With the execution order in place, systems are assigned an ID according to the topological sort defined by the dependency graph, and then run in this order for each stage.
![]() |
---|
When the execution order is specified using the dependency graph, systems will have the same execution order in all stages. |
You could also ignore the execution order specification entirely and rely on stages to define execution order. If you want System A to execute some stage before System B, you could request a stage function for B in a stage later than the one used in A. Let’s see an example:
![]() |
---|
In this example, the code in SystemB::Stage2 will always execute after SystemA::Stage1 . Since there’s nothing to run in stage 3, that stage is skipped.
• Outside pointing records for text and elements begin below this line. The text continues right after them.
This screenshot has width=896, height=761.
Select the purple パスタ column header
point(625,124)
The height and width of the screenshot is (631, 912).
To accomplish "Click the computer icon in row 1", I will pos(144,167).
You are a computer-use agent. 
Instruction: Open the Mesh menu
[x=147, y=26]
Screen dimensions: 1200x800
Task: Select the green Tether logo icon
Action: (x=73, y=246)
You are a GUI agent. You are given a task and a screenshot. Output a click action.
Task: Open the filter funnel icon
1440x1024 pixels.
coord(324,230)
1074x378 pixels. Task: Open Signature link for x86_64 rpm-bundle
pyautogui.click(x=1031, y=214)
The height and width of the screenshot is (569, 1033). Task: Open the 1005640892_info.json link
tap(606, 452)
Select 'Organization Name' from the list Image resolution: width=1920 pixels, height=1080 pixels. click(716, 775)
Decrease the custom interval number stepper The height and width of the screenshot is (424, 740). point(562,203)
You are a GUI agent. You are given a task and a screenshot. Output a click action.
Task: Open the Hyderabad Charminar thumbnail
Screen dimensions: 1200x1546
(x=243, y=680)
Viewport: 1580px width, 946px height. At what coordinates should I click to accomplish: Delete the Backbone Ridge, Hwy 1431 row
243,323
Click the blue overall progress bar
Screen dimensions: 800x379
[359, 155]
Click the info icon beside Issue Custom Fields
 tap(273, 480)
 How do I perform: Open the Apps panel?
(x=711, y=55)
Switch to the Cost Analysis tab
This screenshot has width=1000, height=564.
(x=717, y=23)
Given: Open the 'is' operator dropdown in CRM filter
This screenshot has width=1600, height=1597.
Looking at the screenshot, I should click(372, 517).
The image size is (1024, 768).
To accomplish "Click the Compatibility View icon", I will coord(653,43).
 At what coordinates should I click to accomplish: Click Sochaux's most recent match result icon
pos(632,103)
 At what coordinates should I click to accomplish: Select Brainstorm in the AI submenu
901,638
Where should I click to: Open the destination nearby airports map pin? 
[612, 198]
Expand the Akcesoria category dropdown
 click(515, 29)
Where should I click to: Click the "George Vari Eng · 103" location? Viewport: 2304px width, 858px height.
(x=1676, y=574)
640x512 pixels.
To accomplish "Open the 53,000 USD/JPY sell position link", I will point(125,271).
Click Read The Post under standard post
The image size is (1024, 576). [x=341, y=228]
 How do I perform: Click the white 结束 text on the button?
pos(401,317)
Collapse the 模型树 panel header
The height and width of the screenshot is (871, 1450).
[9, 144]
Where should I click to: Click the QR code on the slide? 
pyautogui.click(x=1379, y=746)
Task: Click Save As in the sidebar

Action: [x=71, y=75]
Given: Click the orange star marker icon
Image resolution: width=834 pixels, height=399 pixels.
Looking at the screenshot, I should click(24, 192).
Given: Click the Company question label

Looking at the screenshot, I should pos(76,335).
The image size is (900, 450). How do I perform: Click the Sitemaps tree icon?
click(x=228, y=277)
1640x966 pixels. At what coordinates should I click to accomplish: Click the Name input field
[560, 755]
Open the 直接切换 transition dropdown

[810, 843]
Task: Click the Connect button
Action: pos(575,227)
Then in Stage 4, we execute both SystemB::Stage4 and SystemA::Stage4 in a non-deterministic order. since there’s no dependency order specified. |
In this example, we want System B to execute something after System A’s Stage 1. We define SystemB::Stage2
to execute such code since we know that Stage 2 always executes after Stage 1. If we define stage functions for both systems for the same stage, the execution order is non-deterministic.
Conclusion
Overall this is the general model we are trying to implement. There are still a lot of unknowns and considerations we might not taken into account yet, but we’re addressing them as they come. We still don’t know how internal engine systems will get along with this design, we don’t know how to easily serialize the state of a game, and so on. In the following articles, I will explain some other features we have implemented, along with the progress of our project!